* [What you should do]
Only the lines below from the one containing "The height and width of the screenshot is (1636, 1999)." to the one containing "This screenshot has height=841, width=1189." should be repeated, both included and unchanged.
====== Data records ======
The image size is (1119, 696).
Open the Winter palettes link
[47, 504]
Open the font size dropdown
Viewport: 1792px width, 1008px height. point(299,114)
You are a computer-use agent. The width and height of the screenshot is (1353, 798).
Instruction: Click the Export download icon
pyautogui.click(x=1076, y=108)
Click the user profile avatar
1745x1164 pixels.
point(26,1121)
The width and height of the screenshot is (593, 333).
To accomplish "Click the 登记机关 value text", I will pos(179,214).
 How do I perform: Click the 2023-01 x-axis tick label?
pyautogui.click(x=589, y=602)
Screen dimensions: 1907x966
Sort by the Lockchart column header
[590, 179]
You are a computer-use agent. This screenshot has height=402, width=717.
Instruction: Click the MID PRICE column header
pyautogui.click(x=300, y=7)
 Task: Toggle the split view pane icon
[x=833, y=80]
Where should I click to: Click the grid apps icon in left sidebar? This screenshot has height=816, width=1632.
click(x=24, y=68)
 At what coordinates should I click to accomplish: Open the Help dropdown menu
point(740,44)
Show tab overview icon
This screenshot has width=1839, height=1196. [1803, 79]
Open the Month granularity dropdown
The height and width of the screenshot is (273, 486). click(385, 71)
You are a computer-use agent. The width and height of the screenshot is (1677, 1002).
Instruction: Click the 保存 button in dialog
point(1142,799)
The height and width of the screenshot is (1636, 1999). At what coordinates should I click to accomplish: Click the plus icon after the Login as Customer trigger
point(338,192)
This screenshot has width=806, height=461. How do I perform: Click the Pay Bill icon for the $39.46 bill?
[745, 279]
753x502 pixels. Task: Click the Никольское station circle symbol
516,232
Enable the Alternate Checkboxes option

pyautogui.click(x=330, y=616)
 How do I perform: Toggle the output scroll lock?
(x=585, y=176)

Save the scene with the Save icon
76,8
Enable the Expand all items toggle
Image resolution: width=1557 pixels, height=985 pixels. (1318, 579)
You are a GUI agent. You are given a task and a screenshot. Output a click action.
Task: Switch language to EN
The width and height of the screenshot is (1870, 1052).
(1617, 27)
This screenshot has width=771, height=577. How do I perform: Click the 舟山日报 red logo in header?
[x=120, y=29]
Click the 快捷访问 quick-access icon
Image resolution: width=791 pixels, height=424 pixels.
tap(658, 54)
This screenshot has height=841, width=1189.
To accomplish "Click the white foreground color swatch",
======
* [Answer to this problem]
The height and width of the screenshot is (1636, 1999). At what coordinates should I click to accomplish: Click the plus icon after the Login as Customer trigger
point(338,192)
This screenshot has width=806, height=461. How do I perform: Click the Pay Bill icon for the $39.46 bill?
[745, 279]
753x502 pixels. Task: Click the Никольское station circle symbol
516,232
Enable the Alternate Checkboxes option

pyautogui.click(x=330, y=616)
 How do I perform: Toggle the output scroll lock?
(x=585, y=176)

Save the scene with the Save icon
76,8
Enable the Expand all items toggle
Image resolution: width=1557 pixels, height=985 pixels. (1318, 579)
You are a GUI agent. You are given a task and a screenshot. Output a click action.
Task: Switch language to EN
The width and height of the screenshot is (1870, 1052).
(1617, 27)
This screenshot has width=771, height=577. How do I perform: Click the 舟山日报 red logo in header?
[x=120, y=29]
Click the 快捷访问 quick-access icon
Image resolution: width=791 pixels, height=424 pixels.
tap(658, 54)
This screenshot has height=841, width=1189.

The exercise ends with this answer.